A good chat log, worthy of the SQBNet can be found here.
98
These are amazing times. I have freed myself from the past, and have already embraced the future. In other words, I switched jobs and am enjoying my prospects already.
97
I guess you could say I'm just not that interested right now.
96
Squegie: i saw him in ebensburg yesterday littlegirl ntl: what were you doing there Squegie: visiting baker littlegirl ntl: lol littlegirl ntl: what was he doing there Squegie: visiting me littlegirl ntl: lol littlegirl ntl: oh
95
94
My recent email conversations with Jennifer Kabila are now online. Number 6 doesn't exist yet, but it will soon, and many more, I'm sure.
93
Christmas is here... time to go shopping, I say. There is nothing like places open 24 hours and last-minute panic to inspire holiday gift giving. I always shop at the last minute, not because I'm a procastinator (which I am), but because I generally don't realize it's the last minute till that minute is upon me.
I hardly notice holidays at all... most of them show up on the radar, I hear other people talk about them, and then they are past. It takes a big one like Thanksgiving or Christmas to grab my attention. And even an event like Christmas really only draws my interest because I suddenly am filled with a need to do some shopping. The thing about shopping is that I seldom go shopping. I have all of the clothes that I need, and I can pick up things like bread or lunch meat when I run low on one or the other. Lunch meat runs out quicker than nooodles, but when I ate nothing but pasta, I didn't have to get groceries but once every 3 months (I kept receipts to prove it to).
So shopping is a big deal for me... it involves figuring out how much cash I can spend, what I want to get, and then I have to contemplate the places that will have what I want for the amount I want to spend. Once I arrive at the store, I must deal with the fact that, while I am not the only one shopping, I am certainly the least important and skilled. I have, through experience, found the best way to get through the shopping ordeal is to ignore the fact that other people exist and sweep through the store looking for that which I need. Once I find the item(s), I immediately proceed to the nearest checkout. I don't go through the line, I simply rip out the upc code, and give this and some cash to the startled cashier and continue moving. Paying $20 for a $15 noisemaker is well worth avoiding any line.
The only disturbing thing this season was the fact that a friend of mine is acting all strange. A little background: this one lady I know invited me out for a Christmas play that she'll be in. Her x-boyfriend, who is my friend, found out about this and started yelling at her about stealing his friends. As far as the relationship between myself and this lady go, we are nothing more than friends. In fact, we hardly know each other beyond talking on the phone and chatting online.

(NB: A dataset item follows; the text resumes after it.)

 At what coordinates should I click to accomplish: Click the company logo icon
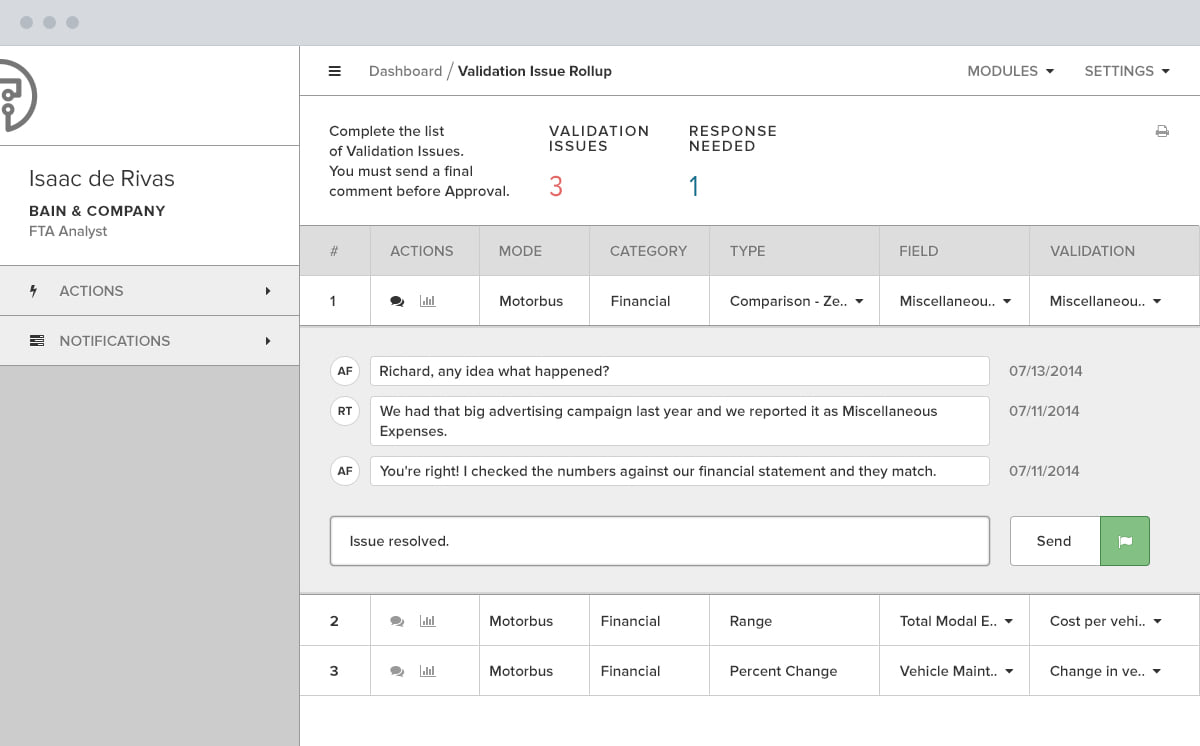pos(17,95)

However, my friend and the lady were a couple before my friend decided to play the field and started seeing another girl from another state, and then yet another while he was in Japan. He has also made no effort to seek forgiveness from the original lady, and has no ties to her. So now he has decided that he' jealous of the nothing that I have with the lady, and is generally angry with both of us, or will be if I go to see the play. And I am going, as I've already made plans to attend.

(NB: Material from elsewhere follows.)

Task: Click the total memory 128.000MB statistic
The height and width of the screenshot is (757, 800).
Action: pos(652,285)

Otherwise, it's shaping up to be a good holiday. Merry Christmas everybody!
92
I can not allow myself be in that position again. The position I almost face now. I move now to prepare. The balancing act ends now. I will rid myself of these burdens, till all that remains is a trifle.
91
I woke up this morning at 3am, I don't know why I got out of bed. The computer called my name, For others, my life seems so mundane. I type into night, I type into the dawn. My eyes droop, my fingers fly. I wake up, I've pressed k, too many times. What drives me so? I really don't know. The system is my home, I am never alone. Eight am... time for work... Another night, still no sleep. I'm still behind, I can't deny. Through bloodshot eyes... I smile at my plight. I truly am alive. - Squegie 12/15/2003
90
Incredible pressure, incredible strain. Everything is swirling around, trying to collapse inwards. I push back to my limit. I push as good as I get. Something is bound to snap, something is bound to break. The pressure builds, and I push harder. I must change course before all is lost. I am getting ready to move, and when I do, it will be fast and furious.